Work instructions ▸ Would you print every entry exactly as it appears?

Data excerpts ▸
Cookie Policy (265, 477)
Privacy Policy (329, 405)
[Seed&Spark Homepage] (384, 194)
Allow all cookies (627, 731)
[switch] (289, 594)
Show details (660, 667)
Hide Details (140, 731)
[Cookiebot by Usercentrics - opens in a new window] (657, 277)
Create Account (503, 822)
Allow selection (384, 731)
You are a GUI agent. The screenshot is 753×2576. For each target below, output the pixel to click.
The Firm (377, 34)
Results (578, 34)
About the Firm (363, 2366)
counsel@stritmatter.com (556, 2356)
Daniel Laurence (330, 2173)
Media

Output for this task ▸
Cookie Policy (265, 477)
Privacy Policy (329, 405)
[Seed&Spark Homepage] (384, 194)
Allow all cookies (627, 731)
[switch] (289, 594)
Show details (660, 667)
Hide Details (140, 731)
[Cookiebot by Usercentrics - opens in a new window] (657, 277)
Create Account (503, 822)
Allow selection (384, 731)
You are a GUI agent. The screenshot is 753×2576. For each target below, output the pixel to click.
The Firm (377, 34)
Results (578, 34)
About the Firm (363, 2366)
counsel@stritmatter.com (556, 2356)
Daniel Laurence (330, 2173)
Media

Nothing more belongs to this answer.